---- TEXT BLOCK
Prevention of esophageal cancer requires recognition of the damage leading to erosive esophagitis, or Barrett’s esophagus, protection of the lower esophagus with medication or surgery, and dietary control. Periodic endoscopic surveillance is required. If precancerous cells called dysplasia occur, they can be removed with a variety of endoscopic techniques such as Barrx Halo or Endoscopic Mucosal Resection before cancer occurs. This is very similar to removing a dysplastic polyp before colon cancer occurs.
The common but often unrecognized infection of the stomach called H. pylori may cause stomach cancer and lymphoma of the gastrointestinal tract. This infection does not cause fever or pain and may hide in your body from childhood to late life when it may cause disease. It is a leading cause of ulcers of the stomach and duodenum called peptic ulcers.
We congratulate Dr. Barry Marshall for his pioneering work in the discovery of the association of ulcers and Helicobacter pylori, for which he won the 2005 Nobel Prize for Medicine. Dr. Gutman has had the distinct pleasure of meeting Dr. Marshall and discussing the progress that has been made in this field.
--------
---- GIVEN ENTRIES
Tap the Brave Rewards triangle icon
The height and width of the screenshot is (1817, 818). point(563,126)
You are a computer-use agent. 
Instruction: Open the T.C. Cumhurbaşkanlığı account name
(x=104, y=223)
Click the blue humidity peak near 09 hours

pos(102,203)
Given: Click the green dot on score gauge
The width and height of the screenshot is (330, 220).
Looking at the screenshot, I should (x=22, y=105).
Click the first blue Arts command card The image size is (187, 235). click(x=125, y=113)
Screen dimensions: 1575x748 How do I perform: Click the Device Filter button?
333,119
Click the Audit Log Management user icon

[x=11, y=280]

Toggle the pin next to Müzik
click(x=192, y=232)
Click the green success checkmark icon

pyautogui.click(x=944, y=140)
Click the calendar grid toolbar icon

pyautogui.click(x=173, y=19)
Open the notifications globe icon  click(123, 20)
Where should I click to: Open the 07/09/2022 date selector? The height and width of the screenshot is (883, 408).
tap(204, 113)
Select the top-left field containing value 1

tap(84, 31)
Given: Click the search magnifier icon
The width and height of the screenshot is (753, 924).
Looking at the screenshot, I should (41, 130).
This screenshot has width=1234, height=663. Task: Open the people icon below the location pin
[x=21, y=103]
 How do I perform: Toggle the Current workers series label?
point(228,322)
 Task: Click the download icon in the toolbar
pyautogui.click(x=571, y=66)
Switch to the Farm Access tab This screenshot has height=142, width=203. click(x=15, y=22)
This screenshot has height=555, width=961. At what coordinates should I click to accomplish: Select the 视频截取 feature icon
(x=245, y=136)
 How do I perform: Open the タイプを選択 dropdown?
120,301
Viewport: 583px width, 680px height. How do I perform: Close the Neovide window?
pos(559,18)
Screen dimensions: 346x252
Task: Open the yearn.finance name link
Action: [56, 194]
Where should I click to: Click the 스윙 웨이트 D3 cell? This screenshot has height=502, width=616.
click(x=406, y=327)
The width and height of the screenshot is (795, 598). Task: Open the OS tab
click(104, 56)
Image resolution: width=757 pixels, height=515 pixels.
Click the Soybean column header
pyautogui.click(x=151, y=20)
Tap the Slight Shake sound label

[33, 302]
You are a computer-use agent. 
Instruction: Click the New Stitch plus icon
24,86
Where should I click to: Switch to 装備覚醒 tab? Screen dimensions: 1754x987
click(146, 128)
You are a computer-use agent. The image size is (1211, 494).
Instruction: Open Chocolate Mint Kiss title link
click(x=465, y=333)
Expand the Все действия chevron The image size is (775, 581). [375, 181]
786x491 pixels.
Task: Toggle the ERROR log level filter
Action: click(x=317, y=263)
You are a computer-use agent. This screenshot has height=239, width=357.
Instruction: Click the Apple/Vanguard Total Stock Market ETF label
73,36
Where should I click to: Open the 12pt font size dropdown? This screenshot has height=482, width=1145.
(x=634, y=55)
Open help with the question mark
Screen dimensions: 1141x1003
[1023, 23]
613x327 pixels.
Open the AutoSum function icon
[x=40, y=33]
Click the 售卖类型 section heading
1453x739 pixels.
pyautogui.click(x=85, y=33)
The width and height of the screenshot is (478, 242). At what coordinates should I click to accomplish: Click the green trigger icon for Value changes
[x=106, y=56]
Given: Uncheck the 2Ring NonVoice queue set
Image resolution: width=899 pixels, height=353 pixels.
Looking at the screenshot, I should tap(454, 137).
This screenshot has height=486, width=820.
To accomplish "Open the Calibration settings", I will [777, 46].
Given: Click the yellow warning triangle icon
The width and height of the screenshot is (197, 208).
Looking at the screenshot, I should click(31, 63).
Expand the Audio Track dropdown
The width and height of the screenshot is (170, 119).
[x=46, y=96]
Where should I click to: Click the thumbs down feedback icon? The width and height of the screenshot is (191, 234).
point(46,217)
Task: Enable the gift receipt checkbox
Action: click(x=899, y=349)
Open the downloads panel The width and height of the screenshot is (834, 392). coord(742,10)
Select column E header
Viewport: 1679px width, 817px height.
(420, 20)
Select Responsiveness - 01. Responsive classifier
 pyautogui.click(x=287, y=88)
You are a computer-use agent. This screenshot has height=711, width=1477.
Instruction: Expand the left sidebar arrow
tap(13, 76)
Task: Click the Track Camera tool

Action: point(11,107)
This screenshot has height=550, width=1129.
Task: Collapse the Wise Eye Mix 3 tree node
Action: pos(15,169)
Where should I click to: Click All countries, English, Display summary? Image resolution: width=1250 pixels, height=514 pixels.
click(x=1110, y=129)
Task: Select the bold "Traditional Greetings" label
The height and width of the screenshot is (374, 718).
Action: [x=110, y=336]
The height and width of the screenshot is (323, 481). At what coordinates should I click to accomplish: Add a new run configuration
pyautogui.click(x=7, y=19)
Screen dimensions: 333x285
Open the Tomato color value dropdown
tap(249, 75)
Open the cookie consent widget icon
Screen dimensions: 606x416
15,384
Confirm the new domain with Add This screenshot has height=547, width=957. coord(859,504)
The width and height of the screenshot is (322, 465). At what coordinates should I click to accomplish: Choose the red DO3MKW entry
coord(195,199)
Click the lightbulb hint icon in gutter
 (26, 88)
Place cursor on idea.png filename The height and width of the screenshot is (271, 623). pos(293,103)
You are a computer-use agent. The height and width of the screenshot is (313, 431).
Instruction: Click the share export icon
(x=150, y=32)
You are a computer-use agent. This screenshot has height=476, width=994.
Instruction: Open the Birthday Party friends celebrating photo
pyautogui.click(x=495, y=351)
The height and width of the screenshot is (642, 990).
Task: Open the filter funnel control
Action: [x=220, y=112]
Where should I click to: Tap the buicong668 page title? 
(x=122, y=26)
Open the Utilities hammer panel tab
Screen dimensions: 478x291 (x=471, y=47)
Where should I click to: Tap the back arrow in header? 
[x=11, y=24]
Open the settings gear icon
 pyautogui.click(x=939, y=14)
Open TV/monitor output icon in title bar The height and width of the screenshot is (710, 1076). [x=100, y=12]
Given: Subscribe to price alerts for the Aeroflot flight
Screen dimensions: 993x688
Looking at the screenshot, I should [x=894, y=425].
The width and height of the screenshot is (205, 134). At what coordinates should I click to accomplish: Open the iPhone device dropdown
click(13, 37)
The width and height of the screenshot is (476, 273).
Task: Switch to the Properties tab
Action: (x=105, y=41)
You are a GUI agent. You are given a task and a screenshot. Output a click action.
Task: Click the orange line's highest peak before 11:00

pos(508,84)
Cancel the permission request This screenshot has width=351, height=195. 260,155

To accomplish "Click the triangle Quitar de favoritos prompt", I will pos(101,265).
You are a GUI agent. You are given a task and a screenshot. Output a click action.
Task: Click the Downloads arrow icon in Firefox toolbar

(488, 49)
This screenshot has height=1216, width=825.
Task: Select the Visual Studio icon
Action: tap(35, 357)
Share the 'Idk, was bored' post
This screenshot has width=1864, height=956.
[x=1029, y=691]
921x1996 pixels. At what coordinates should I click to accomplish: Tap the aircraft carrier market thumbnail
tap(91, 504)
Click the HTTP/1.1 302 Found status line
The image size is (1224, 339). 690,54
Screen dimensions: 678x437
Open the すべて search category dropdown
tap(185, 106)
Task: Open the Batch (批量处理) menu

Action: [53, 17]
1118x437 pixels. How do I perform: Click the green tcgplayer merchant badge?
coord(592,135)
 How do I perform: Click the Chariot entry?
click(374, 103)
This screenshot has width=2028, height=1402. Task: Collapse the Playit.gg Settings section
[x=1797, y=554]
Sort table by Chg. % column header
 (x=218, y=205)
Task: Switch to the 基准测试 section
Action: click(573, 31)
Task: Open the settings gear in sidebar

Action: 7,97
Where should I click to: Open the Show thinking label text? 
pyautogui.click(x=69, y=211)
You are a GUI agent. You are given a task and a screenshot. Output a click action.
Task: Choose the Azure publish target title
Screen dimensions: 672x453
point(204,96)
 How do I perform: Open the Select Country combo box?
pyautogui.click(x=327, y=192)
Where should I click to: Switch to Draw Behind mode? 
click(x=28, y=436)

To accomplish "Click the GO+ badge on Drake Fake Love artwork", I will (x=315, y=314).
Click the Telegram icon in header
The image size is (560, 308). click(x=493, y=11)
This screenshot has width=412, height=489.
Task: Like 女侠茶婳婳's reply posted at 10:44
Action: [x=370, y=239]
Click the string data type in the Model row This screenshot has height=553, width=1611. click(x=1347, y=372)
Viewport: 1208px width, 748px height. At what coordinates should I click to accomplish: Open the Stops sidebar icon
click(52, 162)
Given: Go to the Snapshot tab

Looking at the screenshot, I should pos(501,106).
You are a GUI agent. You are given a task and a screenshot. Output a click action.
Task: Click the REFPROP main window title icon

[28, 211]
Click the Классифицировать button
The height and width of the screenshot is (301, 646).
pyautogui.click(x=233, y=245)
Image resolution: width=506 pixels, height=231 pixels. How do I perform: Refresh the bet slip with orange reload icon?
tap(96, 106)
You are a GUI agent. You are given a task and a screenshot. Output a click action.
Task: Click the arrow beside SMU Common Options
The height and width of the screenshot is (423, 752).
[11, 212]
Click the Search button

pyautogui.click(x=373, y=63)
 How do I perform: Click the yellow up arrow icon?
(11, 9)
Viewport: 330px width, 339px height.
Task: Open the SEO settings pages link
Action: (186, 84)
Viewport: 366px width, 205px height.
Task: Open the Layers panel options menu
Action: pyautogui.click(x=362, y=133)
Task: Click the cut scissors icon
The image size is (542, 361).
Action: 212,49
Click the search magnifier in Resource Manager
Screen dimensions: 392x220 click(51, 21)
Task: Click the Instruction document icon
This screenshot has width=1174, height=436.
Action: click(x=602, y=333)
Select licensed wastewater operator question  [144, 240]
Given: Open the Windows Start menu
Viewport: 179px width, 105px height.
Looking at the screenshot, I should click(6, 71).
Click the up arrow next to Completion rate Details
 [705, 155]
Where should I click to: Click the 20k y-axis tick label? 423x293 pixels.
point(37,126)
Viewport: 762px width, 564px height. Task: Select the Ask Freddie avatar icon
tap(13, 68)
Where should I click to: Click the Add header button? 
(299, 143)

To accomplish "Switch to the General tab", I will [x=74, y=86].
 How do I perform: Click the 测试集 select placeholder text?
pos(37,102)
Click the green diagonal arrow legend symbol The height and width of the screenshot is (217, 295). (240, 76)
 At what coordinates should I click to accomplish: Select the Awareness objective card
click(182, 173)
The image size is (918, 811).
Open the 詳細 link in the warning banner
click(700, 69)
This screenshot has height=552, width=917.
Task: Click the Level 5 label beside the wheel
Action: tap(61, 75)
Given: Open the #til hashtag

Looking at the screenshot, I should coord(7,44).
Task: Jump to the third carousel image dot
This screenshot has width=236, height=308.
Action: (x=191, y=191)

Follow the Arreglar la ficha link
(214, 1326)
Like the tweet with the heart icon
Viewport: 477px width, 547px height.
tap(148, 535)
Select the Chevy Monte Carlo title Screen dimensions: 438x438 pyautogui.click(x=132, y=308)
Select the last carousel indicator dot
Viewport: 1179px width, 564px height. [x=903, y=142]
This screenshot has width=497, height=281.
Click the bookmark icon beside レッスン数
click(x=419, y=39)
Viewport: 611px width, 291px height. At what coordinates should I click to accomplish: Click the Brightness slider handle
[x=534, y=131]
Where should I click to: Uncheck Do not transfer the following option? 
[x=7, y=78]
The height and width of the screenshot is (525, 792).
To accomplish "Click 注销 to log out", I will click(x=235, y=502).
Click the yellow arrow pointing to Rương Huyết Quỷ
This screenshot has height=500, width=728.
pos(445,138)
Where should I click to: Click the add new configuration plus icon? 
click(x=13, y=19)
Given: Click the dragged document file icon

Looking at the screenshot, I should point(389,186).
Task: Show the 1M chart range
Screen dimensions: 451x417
--------
— TASK TO CARRY OUT —
Revise the esophageal cancer text between "Prevention of esophageal" and "colon cancer occurs.", inclusive, putting "monitoring" in place of "surveillance". The entries above are separate from the esophageal cancer text.

— WRITTEN SOLUTION —
Prevention of esophageal cancer requires recognition of the damage leading to erosive esophagitis, or Barrett’s esophagus, protection of the lower esophagus with medication or surgery, and dietary control. Periodic endoscopic monitoring is required. If precancerous cells called dysplasia occur, they can be removed with a variety of endoscopic techniques such as Barrx Halo or Endoscopic Mucosal Resection before cancer occurs. This is very similar to removing a dysplastic polyp before colon cancer occurs.